Un entretien avec Meredith Preston McGhie, secrétaire générale du Centre mondial du pluralisme

Par
Alia Dharssi
Published September 30, 2020
Mme Meredith Preston McGhie prononce le discours d’ouverture à la cérémonie du Prix mondial du pluralisme à Ottawa en novembre 2019. Crédit : Mo Govindji.

Avant de devenir la secrétaire générale du Centre mondial du pluralisme en 2019, Meredith Preston McGhie s’est consacrée à lutter contre les conflits et l’instabilité en Asie et en Afrique. Pendant plus de deux décennies, elle a contribué à négocier des traités de paix et à mettre au point des politiques pour résoudre des conflits dans des régions allant du Kosovo, au nord de l’Iraq et au Soudan.
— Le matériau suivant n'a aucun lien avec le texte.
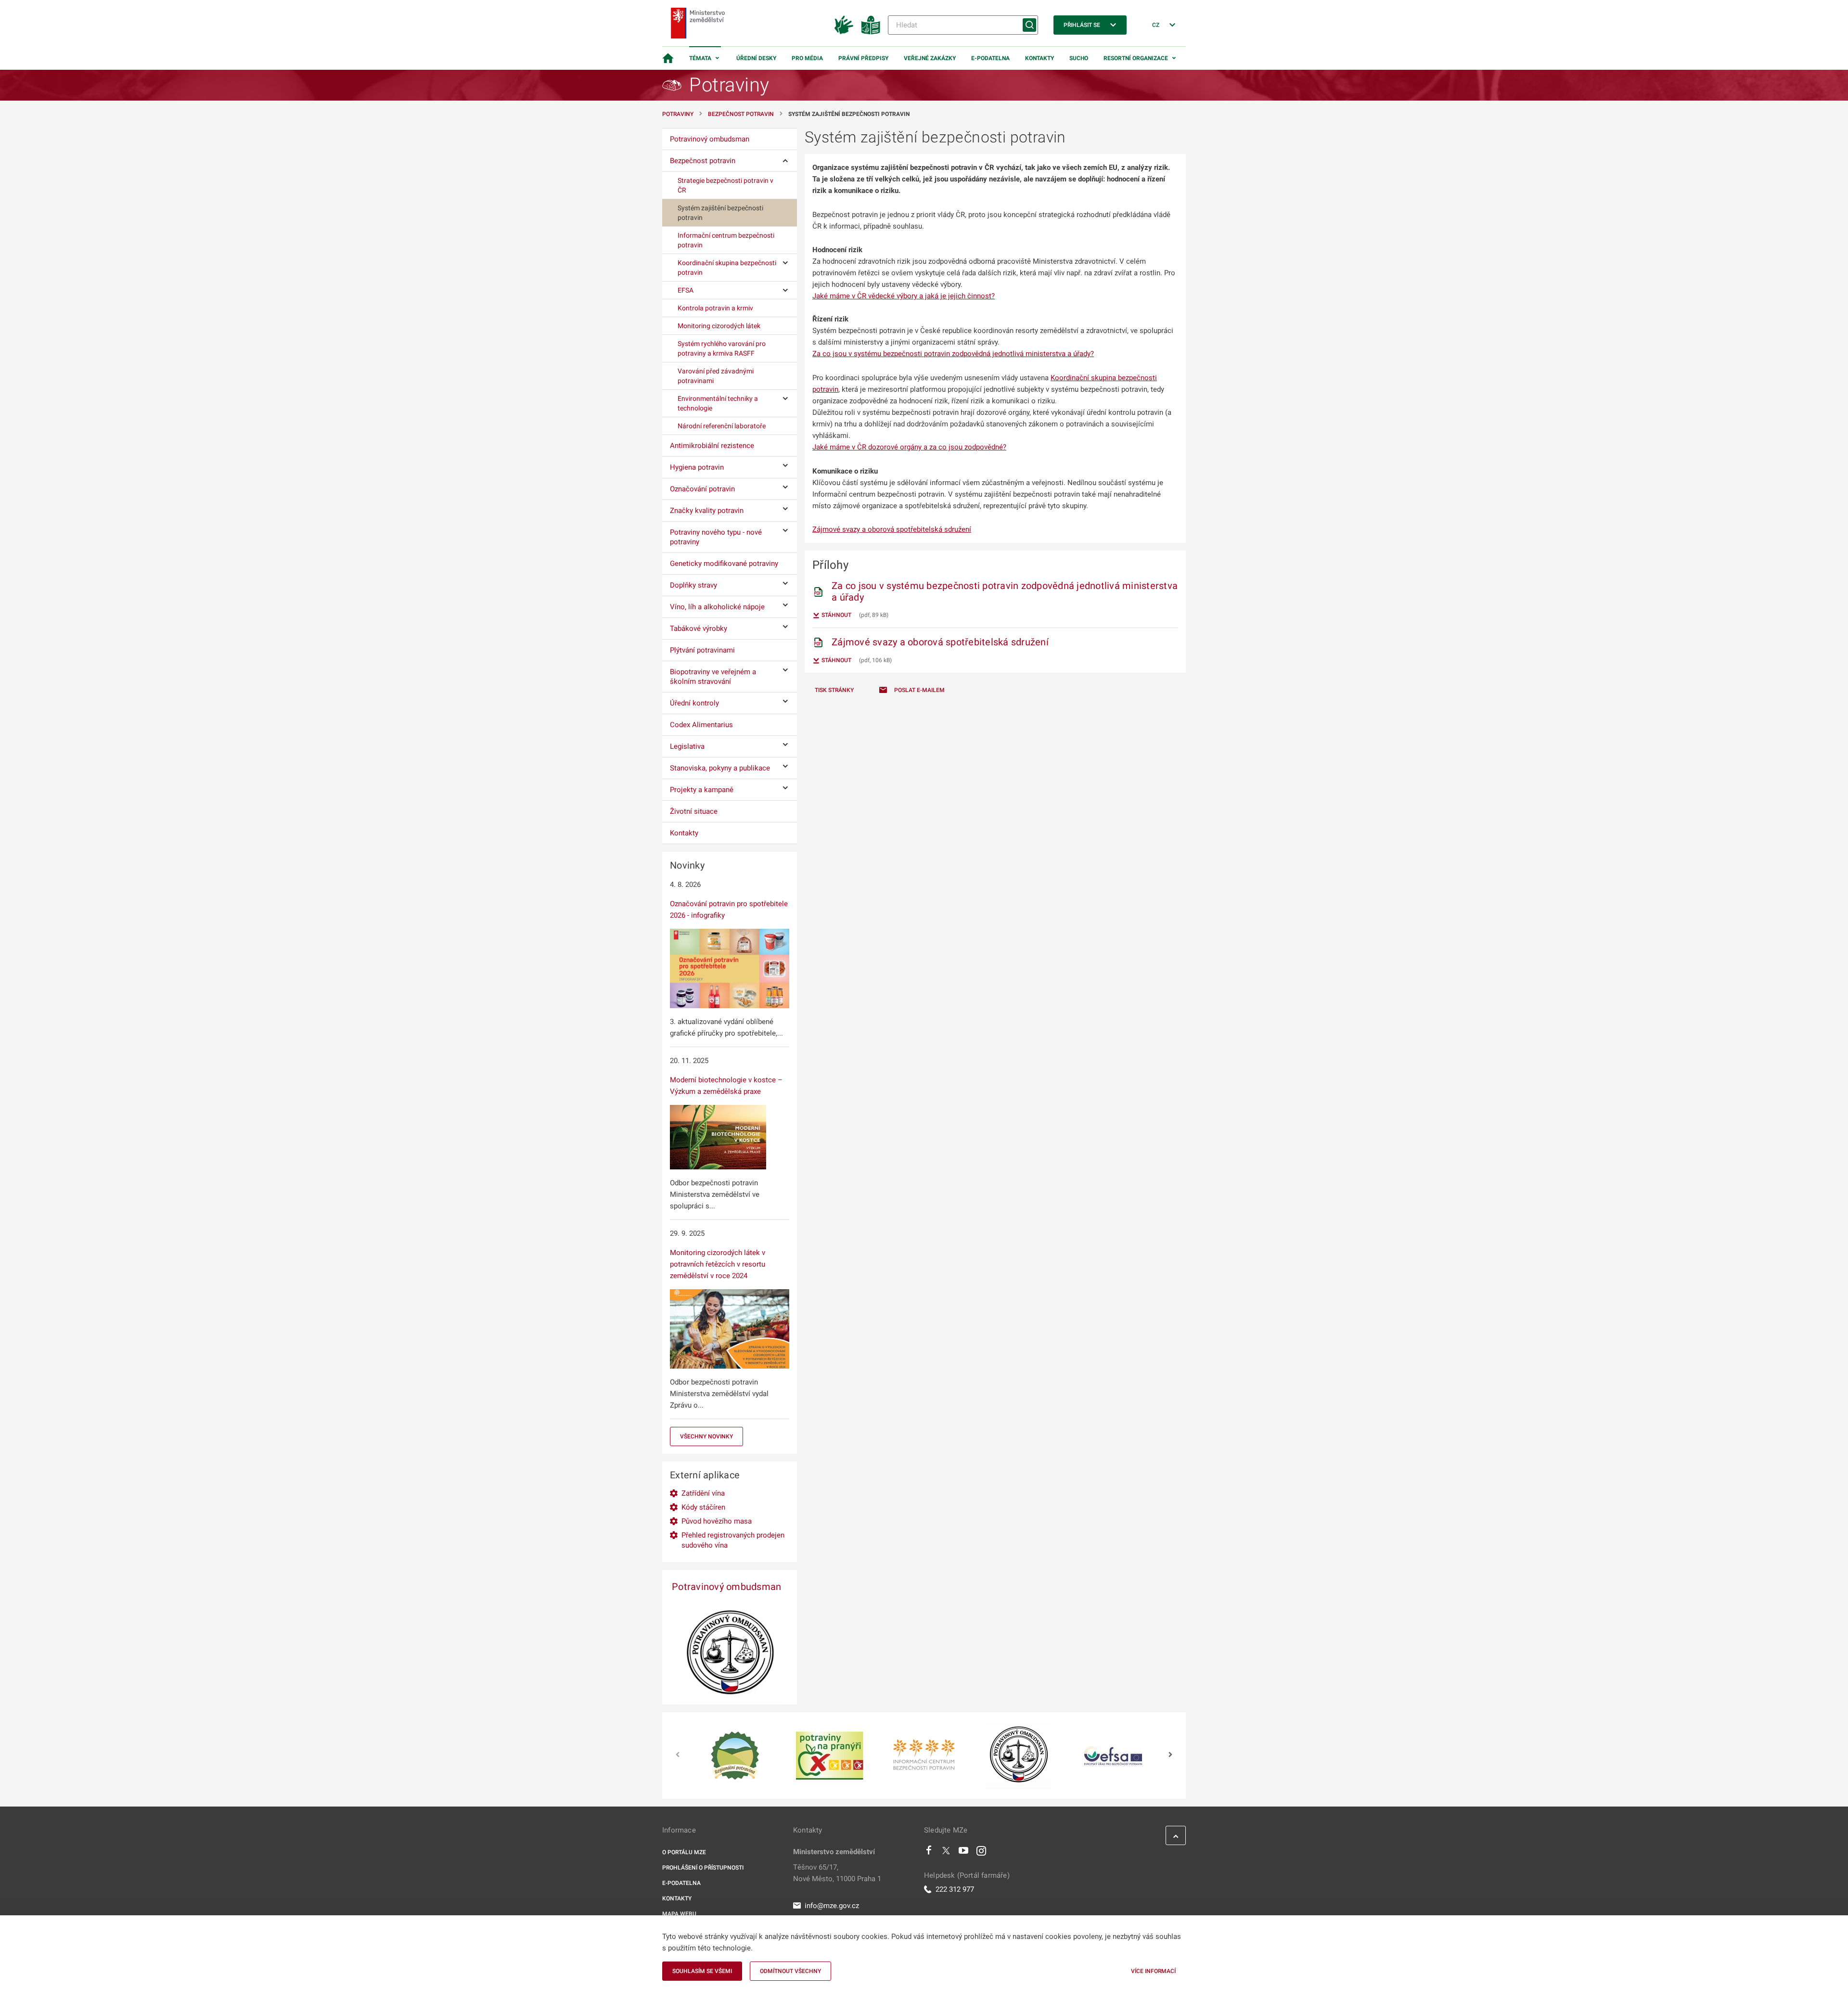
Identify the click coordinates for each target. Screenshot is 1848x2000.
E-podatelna (990, 58)
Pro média (807, 58)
Toutes ces régions ont vécu des conflits alimentés par des divisions sociales, un problème qu’elle décrit comme le plus grave problème sur la planète. « Nous échouons constamment à composer avec nos différences », explique Mme McGhie. Son expérience lui a laissé la volonté de résoudre les fractures sociales qui mènent à des conflits en utilisant un éventail d’outils plus étendu que la médiation et les efforts de rétablissement de la paix.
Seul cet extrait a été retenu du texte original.